GIVEN TEXT:
......

Salt and Fire
dir-scr Werner Herzog
prd Nina Maag, Werner Herzog, Michael Benaroya, Pablo Cruz
with Veronica Ferres, Michael Shannon, Lawrence Krauss, Gael Garcia Bernal, Volker Zack Michalowski, Danner Ignacio Marquez Arancibia, Gabriel Marquez Arancibia, Anita Briem, Fred Nunez, Alejandro Vargas Ruiz, Boris Gemio Zamora, Alvaro Villa Pereira
release US 7.Apr.17, UK 24.Apr.17
16/Bolivia 1h38
Salt and Fire
Under the volcano: Shannon and Ferres

garcia herzog
R E V I E W    B Y    R I C H    C L I N E
Salt and Fire There's a strained artificiality to this film, which indulges in oddly poetic dialog and heightened acting to recount a story about the tension between nature and corporate greed. Or maybe that's not what it's about at all. Because in the end it feels like a story of learning to accept responsibility, reminding us that perhaps this is what's needed to bring redemption to the world.

......

DATA BLOCK:

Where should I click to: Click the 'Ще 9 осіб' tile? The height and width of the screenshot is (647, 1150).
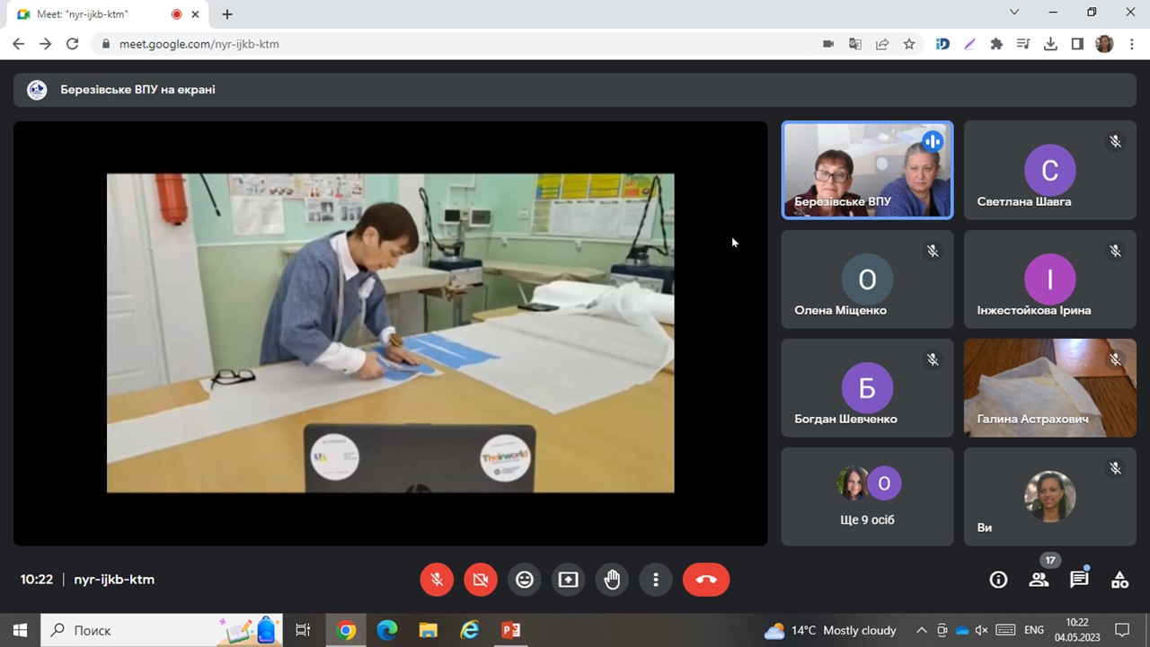[867, 497]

......

PROMPT A:
Update the Salt and Fire review from "garcia herzog" up to and including "to the world.", replacing "story" with "tale".
PROMPT B:
Translate this sentence from the Salt and Fire review into Spanish: "Or maybe that's not what it's about at all."
PROMPT C:
Carry on writing the Salt and Fire review from where it ends.
The lines after the review come from a different source.

OUTPUT A:
garcia herzog
R E V I E W    B Y    R I C H    C L I N E
Salt and Fire There's a strained artificiality to this film, which indulges in oddly poetic dialog and heightened acting to recount a tale about the tension between nature and corporate greed. Or maybe that's not what it's about at all. Because in the end it feels like a tale of learning to accept responsibility, reminding us that perhaps this is what's needed to bring redemption to the world.

OUTPUT B:
O tal vez no se trate de eso en absoluto.

OUTPUT C:
Arriving in Bolivia to investigate a growing ecological disaster, UN expert Laura (Ferres) and her colleagues Fabio and Arnold (Garcia and Michalowski) are diverted to a private plane by a local official (Krauss). At an isolated airfield, they are kidnapped by masked militiamen and taken to a high-altitude hideout. All of this was staged by Matt (Shannon), head of the consortium responsible for the catastrophe, which involves a growing volcano, an expanding salt flat and constant earthquakes that are building to a possible eruption with the power to obliterate humanity.

The film has an offhanded, creepy tone that catches the interest, especially as Herzog makes clever use of the fascinating Bolivian locations. Details are witty and quietly intense, while the actors develop their strained interaction in unexpected directions. Some of the performances feel rather awkward and melodramatic, with explosive emotions and lots of not-so-pent-up anger. There's a flood of ideas flowing through the film, circling around topics like politics, commerce, art and religion.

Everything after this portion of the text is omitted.